Source extract:
So far, so good. Now come the bad news: “fxstest /dev/dahdi/1 ring” (or “fxstest /dev/dahdi/1 polarity, which also sets the phone set ringing for a very short while) cause a complete system hang :-(. So far, I have not been able to find a good explanation for that. The nature of the hang is similar to what I have seen when trying to lock a spinlock twice, and by means of various debugging attempts (e.g., by not loading a tonezone in /etc/dahdi/system.conf and expecting the code circa line 5323 of dahdi-base.c to return -ENODATA since no zone is loaded, but contrarily to what is expected, getting another system hang), it could be related to the locking of chan->lock in line 5324 (my version is from debian source package dahdi-linux-18.104.22.168~dfsg). Why would this lock hang the system is a little mystery to me, but I trust I ‘ll be able to debug the situation further, if not otherwise, by means of extensive printk statements in the dahdi code.
There is also another caveat that I need to resolve. Wctdm.c, whose logic I am mimicking in my new driver, reads or sets various board and ProSLIC (3210/3215 in Digium boards) registers in interrupt context. As an example, while servicing a PCI interrupt from the board, if the data received indicates a 3210 hook change alarm, the hook-state ProSLIC register 68 is checked in-band. OK, this is fine if you work with a PCI board, where setting a 3210 register only involves a few inb/outb instructions, however it’s a disaster with USB, where one needs at least one bulk OUT packet (and its confirmation, hence a 2-ms separate I/O sequence) in order to communicate with the board. So, I guess that I need to somehow embed such commands within the isochronous OUT stream. This is not as hard as it sounds. The above example (checking the hook state) is already serviced in this manner (status is embedded in the IN packet stream) in my former driver, so copying it here is no problem. But embedding commands into the OUT stream will definitely need some additional work and will require a firmware upgrade.
Meanwhile, Alok Prasad (see his comments in previous posts) has reported an issue with porting the original openusbfxs driver to kernels prior to 2.6.20. The problem lies in usb_anchor, which was introduced in late kernel versions. In my reply to Alok, I am holding that
…the anchor is a place where pending URBs can be stored in order to cancel them easily if need be (e.g., if the driver unloads). It is relatively easy to craft a workaround, because in my code the active URBs are known at any time: I use usb_bulk_msg() for bulk IN/OUT, so the anchor is not used there. For isochronous IN/OUT, if one does not have an anchor, one can cancel active urbs by walking through dev->outbufs and dev->in_bufs and checking for the state of each of those: if dev->XXXbufs[i].state==st_sbmtd then dev->XXXbufs[i].urb is submitted to the core and must be canceled in case of a disconnect or driver unload. With this workaround, the anchor can be avoided.
While I keep myself busy with hunting nasty spinlock bugs and with other ugly details of dahdi porting, if any reader of this blog can assist by coming up with the above usb_anchor workaround, this would be of great help.

Directions:
1. Using the dahdi porting post, answer each question in a single line:
(a) Which ProSLIC register is checked for the hook state when a hook change alarm arrives?
(b) Kernels earlier than which version are affected by the usb_anchor porting issue?
(c) Which function does the author use for bulk IN/OUT transfers?
2. Write out everything in the dahdi porting post from "While I keep" down to "of great help.", word for word.

Data excerpts:

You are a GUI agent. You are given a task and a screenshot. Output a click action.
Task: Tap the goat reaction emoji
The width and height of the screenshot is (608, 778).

--

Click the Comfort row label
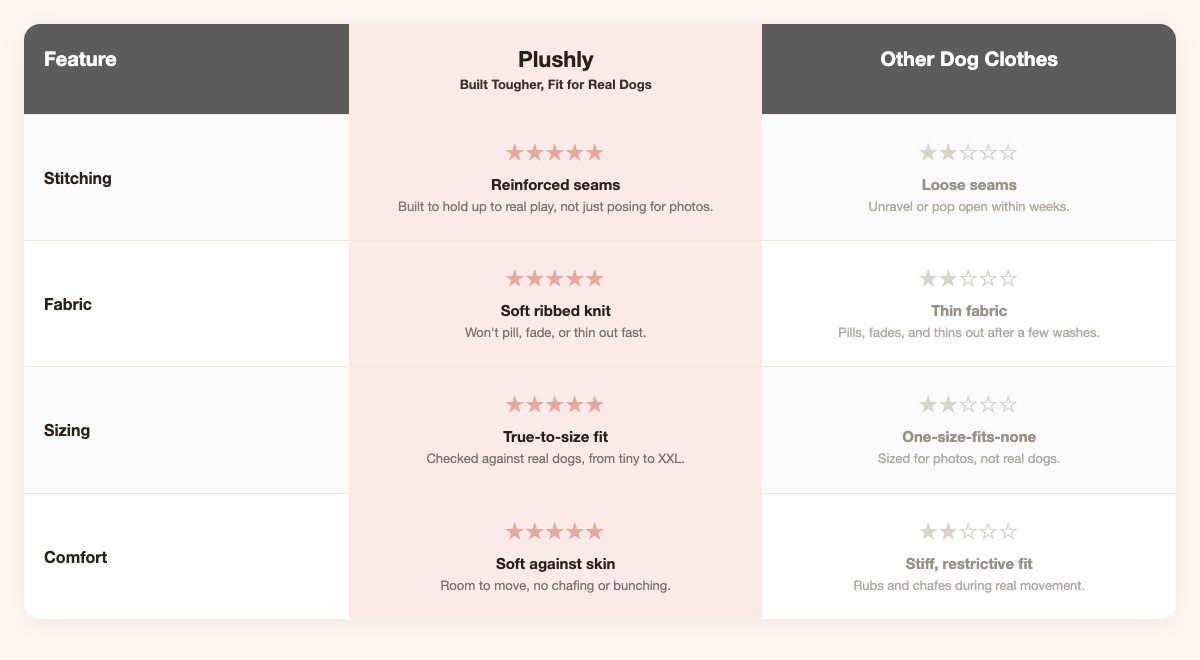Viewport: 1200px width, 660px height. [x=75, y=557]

* * *

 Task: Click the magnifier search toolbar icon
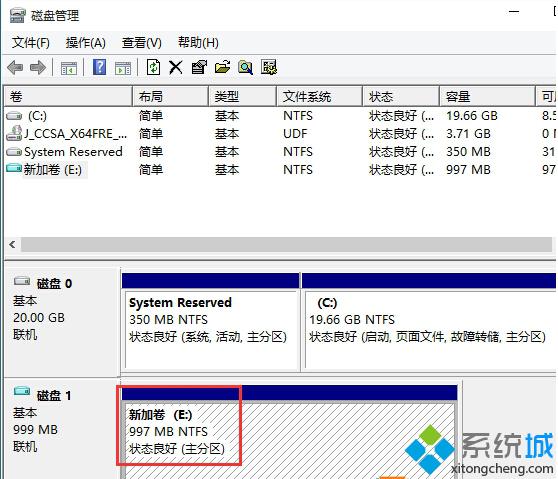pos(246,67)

Responses:
1.
(a) Register 68
(b) 2.6.20
(c) usb_bulk_msg()

2.
While I keep myself busy with hunting nasty spinlock bugs and with other ugly details of dahdi porting, if any reader of this blog can assist by coming up with the above usb_anchor workaround, this would be of great help.